====== Entries provided
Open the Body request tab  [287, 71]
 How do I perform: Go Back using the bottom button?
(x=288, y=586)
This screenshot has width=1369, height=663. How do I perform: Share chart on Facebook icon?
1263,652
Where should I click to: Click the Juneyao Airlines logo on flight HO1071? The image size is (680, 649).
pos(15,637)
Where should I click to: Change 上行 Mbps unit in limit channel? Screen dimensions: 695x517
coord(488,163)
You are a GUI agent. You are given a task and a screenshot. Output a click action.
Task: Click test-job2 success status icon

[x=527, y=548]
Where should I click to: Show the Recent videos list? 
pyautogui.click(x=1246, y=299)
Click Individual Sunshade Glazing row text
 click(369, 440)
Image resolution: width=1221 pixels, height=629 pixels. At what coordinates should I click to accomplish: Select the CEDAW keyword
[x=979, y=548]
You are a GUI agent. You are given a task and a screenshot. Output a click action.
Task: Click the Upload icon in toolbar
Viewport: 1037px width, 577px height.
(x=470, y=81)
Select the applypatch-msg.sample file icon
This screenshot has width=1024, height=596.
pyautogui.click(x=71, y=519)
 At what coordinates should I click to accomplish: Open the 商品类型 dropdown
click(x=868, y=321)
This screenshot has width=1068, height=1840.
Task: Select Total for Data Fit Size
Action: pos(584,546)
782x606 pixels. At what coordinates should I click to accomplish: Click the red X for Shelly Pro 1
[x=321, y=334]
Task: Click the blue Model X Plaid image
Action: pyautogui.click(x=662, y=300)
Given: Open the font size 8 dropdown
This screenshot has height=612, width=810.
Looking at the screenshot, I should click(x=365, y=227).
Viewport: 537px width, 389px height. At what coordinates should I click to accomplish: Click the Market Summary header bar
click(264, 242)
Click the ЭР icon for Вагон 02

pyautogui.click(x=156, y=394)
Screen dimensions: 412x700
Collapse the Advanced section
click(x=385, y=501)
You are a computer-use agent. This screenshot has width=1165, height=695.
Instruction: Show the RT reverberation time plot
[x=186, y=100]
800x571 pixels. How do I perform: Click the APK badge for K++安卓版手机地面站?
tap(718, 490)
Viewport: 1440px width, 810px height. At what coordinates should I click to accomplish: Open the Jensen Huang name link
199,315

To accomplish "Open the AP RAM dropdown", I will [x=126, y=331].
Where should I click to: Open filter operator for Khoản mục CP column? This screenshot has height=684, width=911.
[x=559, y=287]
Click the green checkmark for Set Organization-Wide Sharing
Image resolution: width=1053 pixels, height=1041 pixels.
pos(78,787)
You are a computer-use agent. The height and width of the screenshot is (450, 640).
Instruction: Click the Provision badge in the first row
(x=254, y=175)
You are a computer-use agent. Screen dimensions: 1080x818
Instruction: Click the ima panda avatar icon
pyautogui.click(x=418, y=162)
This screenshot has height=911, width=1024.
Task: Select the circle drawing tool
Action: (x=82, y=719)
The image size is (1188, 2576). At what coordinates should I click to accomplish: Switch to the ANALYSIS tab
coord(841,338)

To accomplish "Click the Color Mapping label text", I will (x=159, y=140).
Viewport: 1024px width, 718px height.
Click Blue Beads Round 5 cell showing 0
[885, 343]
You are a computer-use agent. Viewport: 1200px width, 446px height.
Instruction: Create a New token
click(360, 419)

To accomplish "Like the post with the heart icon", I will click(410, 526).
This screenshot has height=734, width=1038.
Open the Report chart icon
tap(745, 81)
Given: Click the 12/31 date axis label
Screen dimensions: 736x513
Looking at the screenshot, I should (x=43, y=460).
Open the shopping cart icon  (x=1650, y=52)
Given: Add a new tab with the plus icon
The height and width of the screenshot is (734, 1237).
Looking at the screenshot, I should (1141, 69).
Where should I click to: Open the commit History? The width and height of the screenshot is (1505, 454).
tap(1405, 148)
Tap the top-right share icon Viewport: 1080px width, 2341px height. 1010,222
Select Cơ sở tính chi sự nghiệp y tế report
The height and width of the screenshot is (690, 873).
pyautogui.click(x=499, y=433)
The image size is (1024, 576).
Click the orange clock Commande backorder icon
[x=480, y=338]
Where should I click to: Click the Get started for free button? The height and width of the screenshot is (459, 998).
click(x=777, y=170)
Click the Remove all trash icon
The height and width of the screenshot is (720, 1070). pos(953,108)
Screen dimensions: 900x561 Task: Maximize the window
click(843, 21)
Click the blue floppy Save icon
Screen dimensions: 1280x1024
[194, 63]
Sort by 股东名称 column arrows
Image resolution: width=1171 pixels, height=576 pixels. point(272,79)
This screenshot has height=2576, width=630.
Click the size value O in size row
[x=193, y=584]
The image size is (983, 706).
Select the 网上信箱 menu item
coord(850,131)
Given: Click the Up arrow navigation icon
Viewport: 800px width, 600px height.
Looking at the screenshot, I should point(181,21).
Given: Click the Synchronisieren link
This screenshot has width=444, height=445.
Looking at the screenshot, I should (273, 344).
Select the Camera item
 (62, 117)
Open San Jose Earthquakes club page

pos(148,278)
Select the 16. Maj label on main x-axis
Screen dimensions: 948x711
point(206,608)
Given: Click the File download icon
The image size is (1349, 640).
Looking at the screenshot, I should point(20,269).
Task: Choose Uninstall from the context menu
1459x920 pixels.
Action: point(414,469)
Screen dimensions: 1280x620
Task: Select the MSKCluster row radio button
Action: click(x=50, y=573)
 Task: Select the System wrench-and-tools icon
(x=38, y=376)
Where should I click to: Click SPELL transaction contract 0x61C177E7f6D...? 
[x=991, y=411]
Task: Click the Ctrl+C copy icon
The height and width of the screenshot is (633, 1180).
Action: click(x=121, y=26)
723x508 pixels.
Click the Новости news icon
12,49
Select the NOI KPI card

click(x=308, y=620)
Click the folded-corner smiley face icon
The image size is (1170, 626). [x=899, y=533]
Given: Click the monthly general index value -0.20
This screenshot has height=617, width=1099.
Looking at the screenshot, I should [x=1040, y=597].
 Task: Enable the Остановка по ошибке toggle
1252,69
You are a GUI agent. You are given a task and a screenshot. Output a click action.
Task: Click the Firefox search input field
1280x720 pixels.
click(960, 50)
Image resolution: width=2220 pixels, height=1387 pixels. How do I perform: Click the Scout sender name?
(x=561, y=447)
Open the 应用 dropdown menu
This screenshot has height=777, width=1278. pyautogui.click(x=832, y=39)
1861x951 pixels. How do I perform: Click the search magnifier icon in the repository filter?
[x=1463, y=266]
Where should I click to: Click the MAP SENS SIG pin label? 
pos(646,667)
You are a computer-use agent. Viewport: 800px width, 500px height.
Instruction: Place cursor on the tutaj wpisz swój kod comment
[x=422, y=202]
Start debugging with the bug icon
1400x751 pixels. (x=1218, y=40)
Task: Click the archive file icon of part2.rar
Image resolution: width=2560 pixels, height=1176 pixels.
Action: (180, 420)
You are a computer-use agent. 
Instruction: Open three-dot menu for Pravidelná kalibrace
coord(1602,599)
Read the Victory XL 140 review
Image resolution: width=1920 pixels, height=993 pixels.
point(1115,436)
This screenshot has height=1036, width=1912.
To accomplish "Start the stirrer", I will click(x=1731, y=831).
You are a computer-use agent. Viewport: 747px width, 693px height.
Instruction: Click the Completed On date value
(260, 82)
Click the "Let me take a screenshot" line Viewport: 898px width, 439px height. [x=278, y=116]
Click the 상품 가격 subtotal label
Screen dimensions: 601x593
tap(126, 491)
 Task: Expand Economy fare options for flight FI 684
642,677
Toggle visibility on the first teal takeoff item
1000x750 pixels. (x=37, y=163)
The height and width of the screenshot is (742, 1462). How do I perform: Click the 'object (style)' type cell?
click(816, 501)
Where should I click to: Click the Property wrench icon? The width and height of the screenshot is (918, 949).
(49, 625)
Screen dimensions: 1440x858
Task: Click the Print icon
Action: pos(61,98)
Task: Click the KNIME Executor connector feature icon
============
Exercise description. If a line in the data above holds the string "axis", report that line.

Task answer.
Given: Click the 12/31 date axis label
Select the 16. Maj label on main x-axis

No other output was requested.